C. Clear legal duty of city council and/or the secretary of state
{¶ 34} Mandamus is an appropriate remedy to compel a board of elections
to amend local-issue ballot language to comply with R.C. 3505.06. State ex rel.
Walker v. LaRose, ___ Ohio St.3d ___, 2021-Ohio-825, ___ N.E.3d ___, ¶ 16.
Again, for the reasons discussed above, the board has a clear legal duty under R.C.
3505.06(E) to eliminate from the ballot language any statements concerning the
legality of using certain funding sources. Relators, however, have not shown that
city council or the secretary of state has a similar duty.
{¶ 35} Relators do not even allege that city council has a duty to do anything
about the ballot language. Relators therefore have not stated a claim against city
council.
{¶ 36} As for the secretary of state, relators point to R.C. 3519.21, which
provides that in preparing “a ballot title,” the secretary of state “shall give a true and
impartial statement of the measure[] in such language that the ballot title shall not be
likely to create prejudice for or against the measure.” But because R.C. 3519.21 deals
with ballot titles, not ballot language, it has no application in this case.

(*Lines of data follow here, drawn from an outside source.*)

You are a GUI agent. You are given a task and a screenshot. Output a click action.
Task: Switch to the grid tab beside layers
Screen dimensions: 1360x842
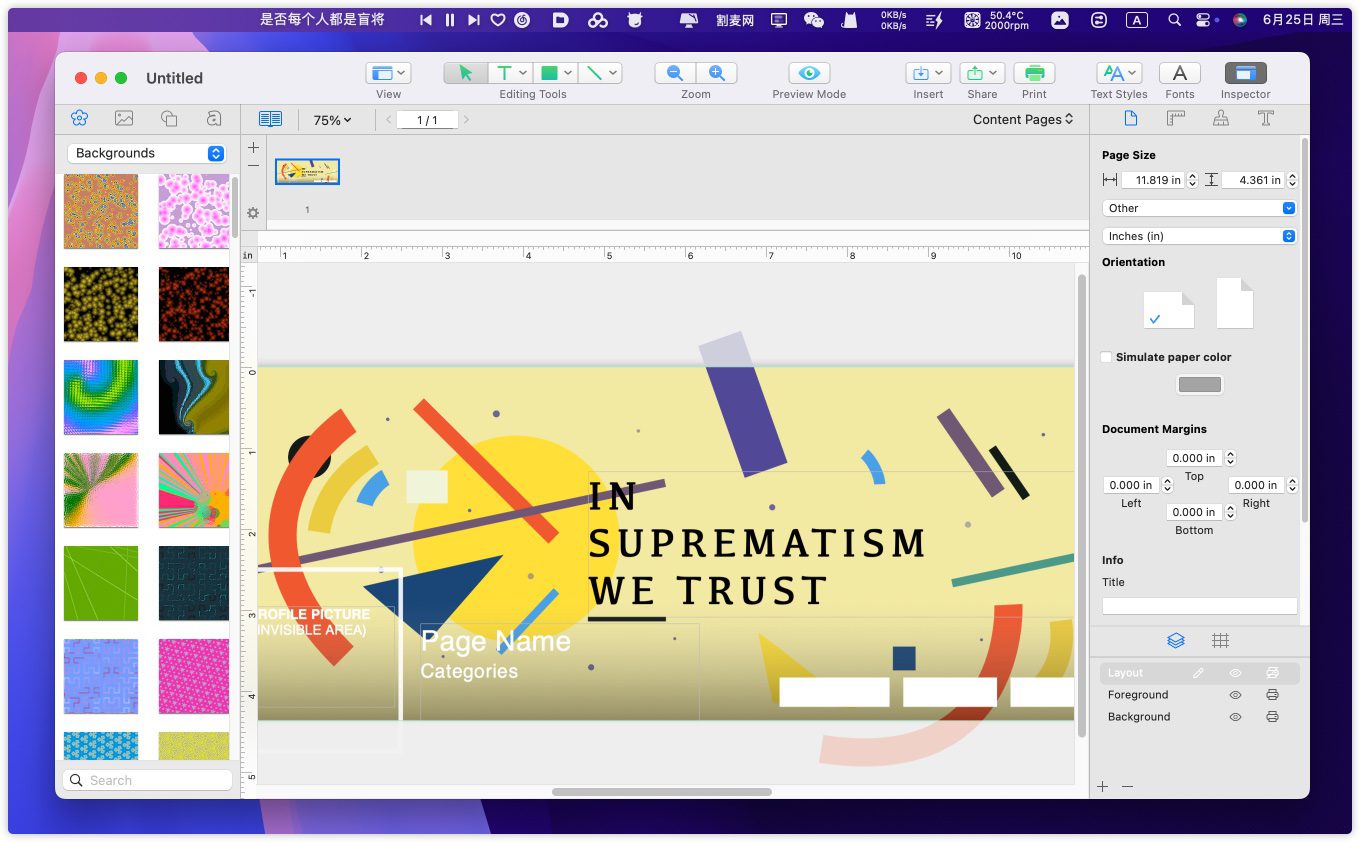[x=1220, y=641]
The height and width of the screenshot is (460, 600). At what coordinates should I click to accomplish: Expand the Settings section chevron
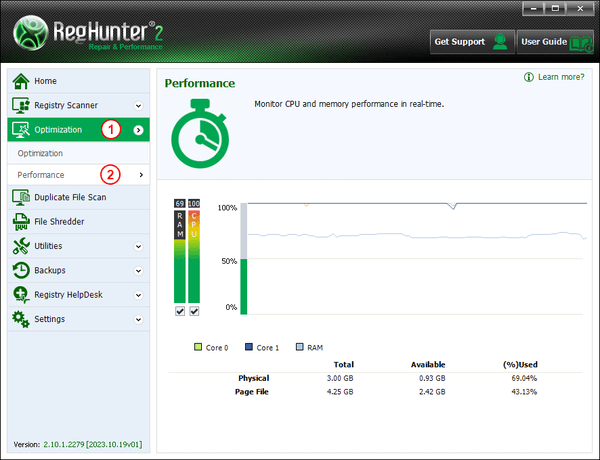139,320
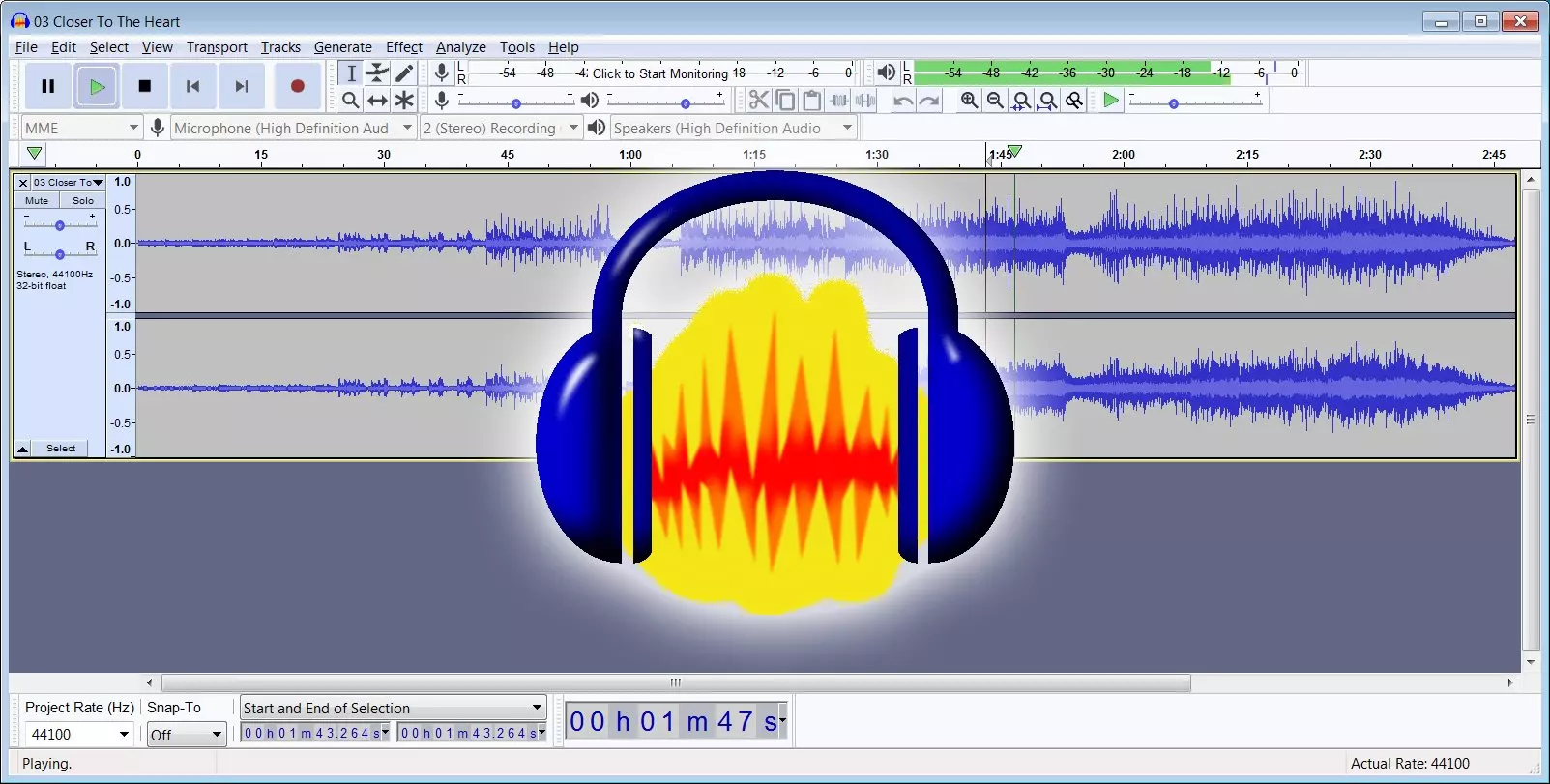This screenshot has height=784, width=1550.
Task: Select the Envelope tool
Action: point(377,73)
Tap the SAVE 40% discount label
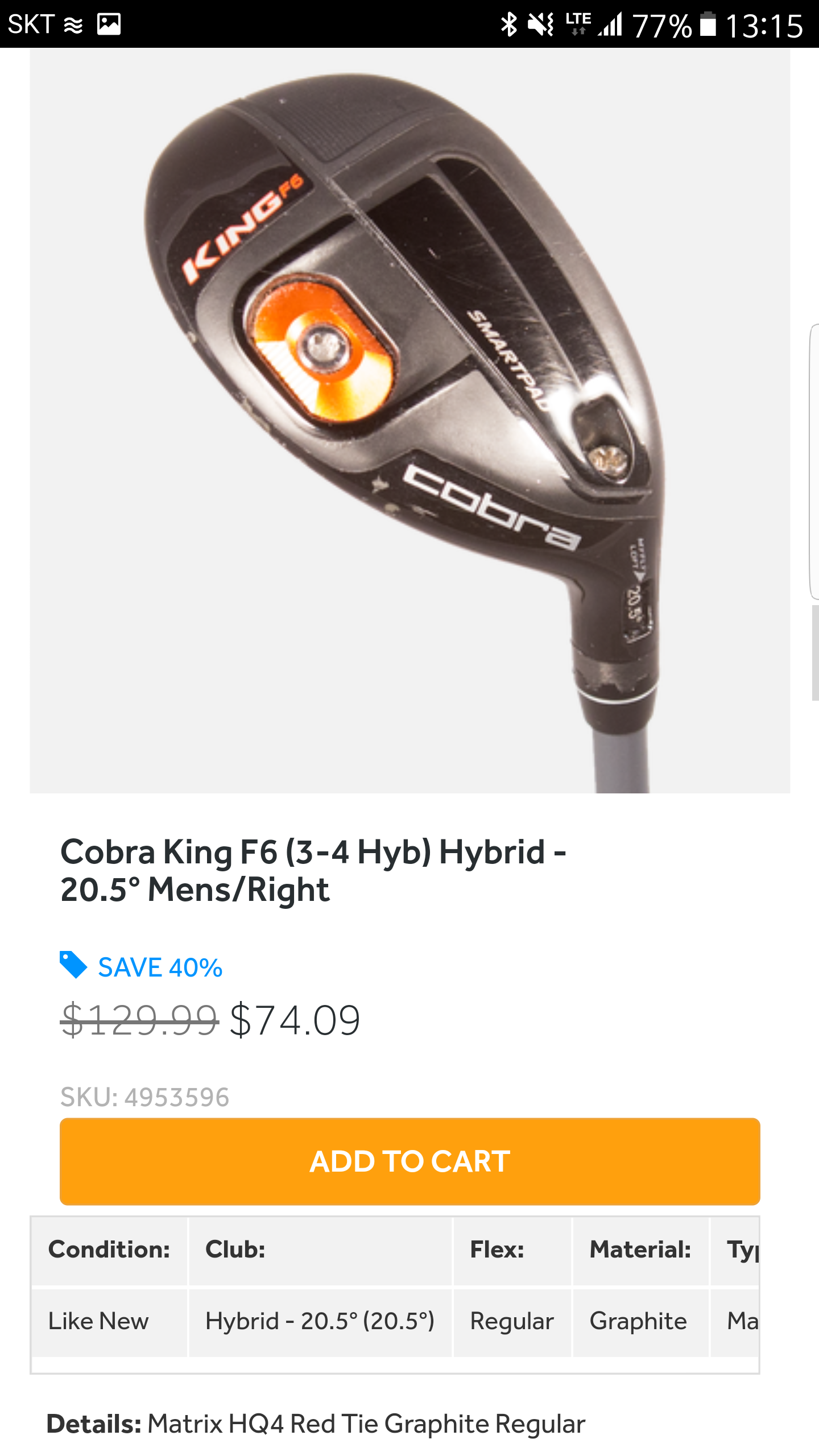Screen dimensions: 819x1456 pos(160,967)
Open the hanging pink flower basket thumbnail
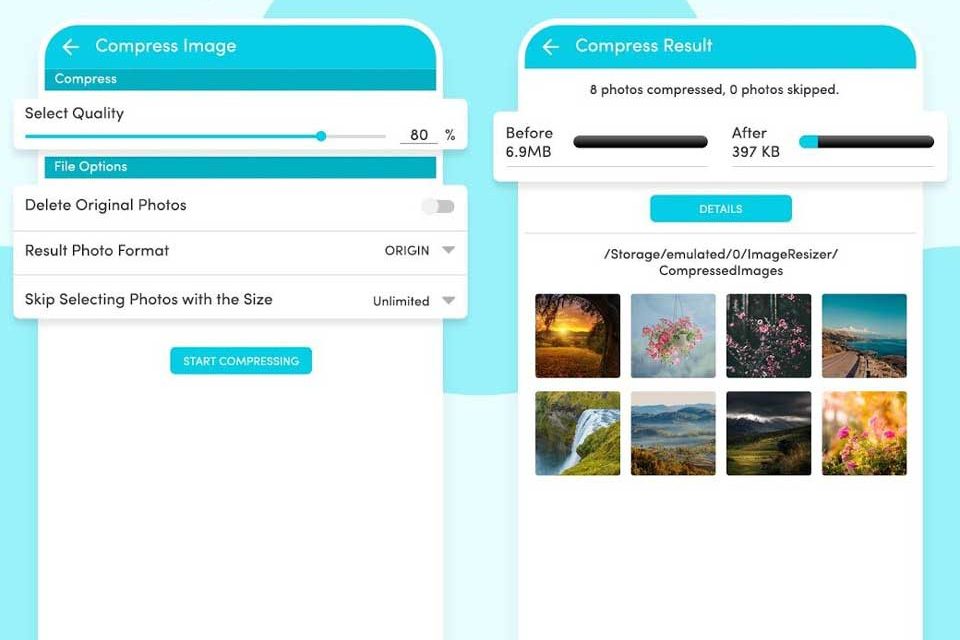Image resolution: width=960 pixels, height=640 pixels. 673,336
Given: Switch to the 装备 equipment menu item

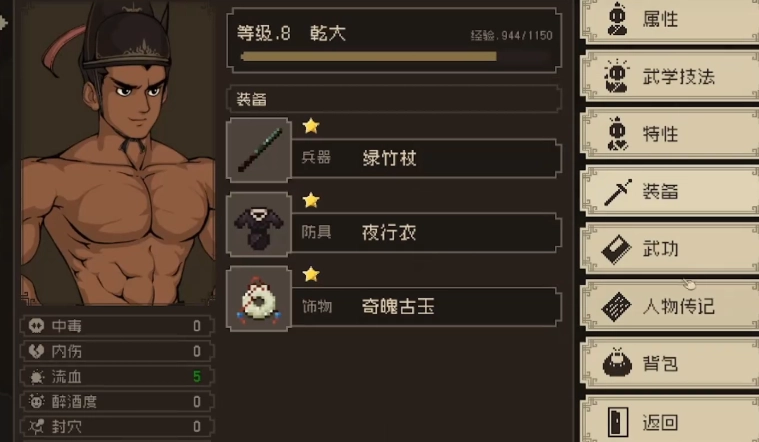Looking at the screenshot, I should click(x=669, y=191).
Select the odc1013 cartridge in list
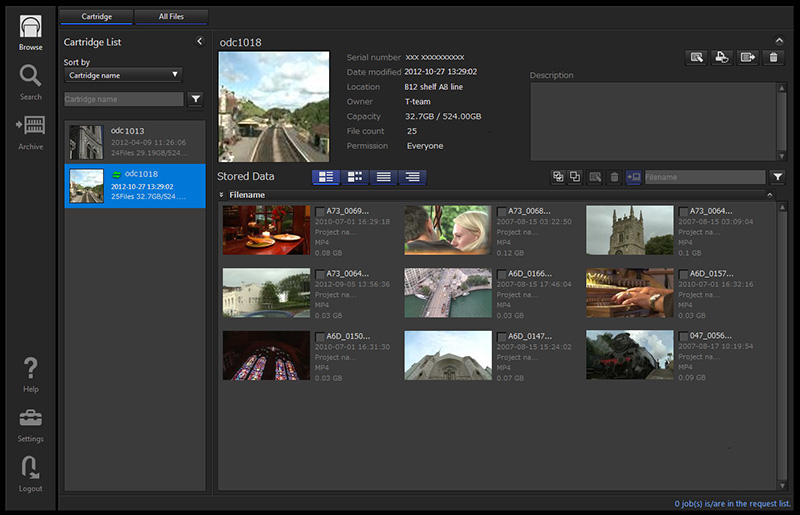The width and height of the screenshot is (800, 515). tap(135, 143)
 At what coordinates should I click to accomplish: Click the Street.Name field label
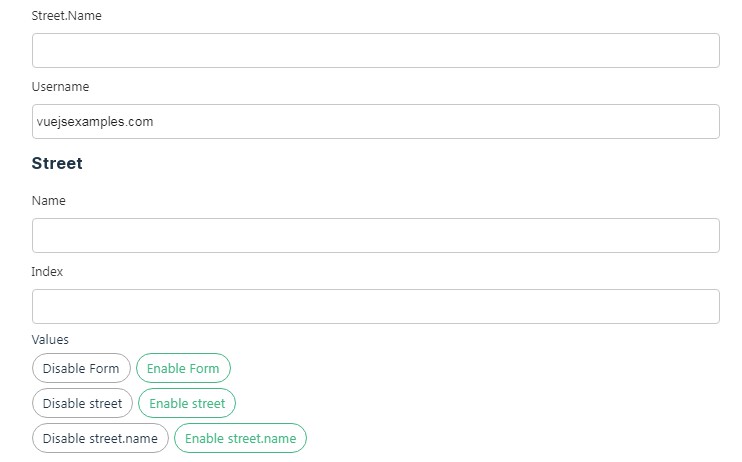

{¶ 37} Relators also argue that the secretary of state has a duty under R.C.
3501.05(J) to give “final approval” of ballot language prepared and certified by a
board of elections. Relators argue that R.C. 3501.05(J) requires the secretary of
state to substantively review local-issue ballot language. But even if that is true,
relators are not trying to compel the secretary to conduct a substantive review of
the ballot language. They seek to compel the preparation of valid ballot language.
That duty belongs only to the board. Relators therefore are not entitled to relief
against the secretary of state.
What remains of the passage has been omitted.